■ **Brief**
Copy exactly the lines from the start of the data below through the one that carries "The image size is (1029, 790).", and only those.

■ **Collected data entries**
-*-*-

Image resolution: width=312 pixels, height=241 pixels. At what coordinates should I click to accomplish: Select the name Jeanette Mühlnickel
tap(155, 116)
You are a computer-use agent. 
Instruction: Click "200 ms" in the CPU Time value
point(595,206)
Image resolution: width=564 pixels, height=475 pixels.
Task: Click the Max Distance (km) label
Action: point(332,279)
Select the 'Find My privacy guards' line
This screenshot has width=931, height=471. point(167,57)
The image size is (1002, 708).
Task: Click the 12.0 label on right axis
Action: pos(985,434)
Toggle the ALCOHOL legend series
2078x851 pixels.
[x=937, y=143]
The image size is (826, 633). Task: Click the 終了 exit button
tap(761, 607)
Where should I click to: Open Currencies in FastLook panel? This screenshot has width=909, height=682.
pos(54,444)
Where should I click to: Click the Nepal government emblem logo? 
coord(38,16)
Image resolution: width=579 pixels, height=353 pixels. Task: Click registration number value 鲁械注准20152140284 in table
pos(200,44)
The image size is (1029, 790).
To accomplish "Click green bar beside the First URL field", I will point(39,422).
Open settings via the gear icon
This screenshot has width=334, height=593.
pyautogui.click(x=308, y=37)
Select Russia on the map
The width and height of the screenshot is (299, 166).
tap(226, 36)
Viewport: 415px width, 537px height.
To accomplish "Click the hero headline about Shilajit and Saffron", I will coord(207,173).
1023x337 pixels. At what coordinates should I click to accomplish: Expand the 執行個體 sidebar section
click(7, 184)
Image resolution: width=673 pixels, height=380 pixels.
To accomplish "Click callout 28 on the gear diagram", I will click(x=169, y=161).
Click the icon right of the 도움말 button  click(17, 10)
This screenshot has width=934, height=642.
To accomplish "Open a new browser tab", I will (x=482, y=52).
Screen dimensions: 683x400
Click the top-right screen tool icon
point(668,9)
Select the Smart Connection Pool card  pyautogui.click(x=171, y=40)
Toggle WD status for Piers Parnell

-*-*-

■ **Exercise response**
Image resolution: width=312 pixels, height=241 pixels. At what coordinates should I click to accomplish: Select the name Jeanette Mühlnickel
tap(155, 116)
You are a computer-use agent. 
Instruction: Click "200 ms" in the CPU Time value
point(595,206)
Image resolution: width=564 pixels, height=475 pixels.
Task: Click the Max Distance (km) label
Action: point(332,279)
Select the 'Find My privacy guards' line
This screenshot has width=931, height=471. point(167,57)
The image size is (1002, 708).
Task: Click the 12.0 label on right axis
Action: pos(985,434)
Toggle the ALCOHOL legend series
2078x851 pixels.
[x=937, y=143]
The image size is (826, 633). Task: Click the 終了 exit button
tap(761, 607)
Where should I click to: Open Currencies in FastLook panel? This screenshot has width=909, height=682.
pos(54,444)
Where should I click to: Click the Nepal government emblem logo? 
coord(38,16)
Image resolution: width=579 pixels, height=353 pixels. Task: Click registration number value 鲁械注准20152140284 in table
pos(200,44)
The image size is (1029, 790).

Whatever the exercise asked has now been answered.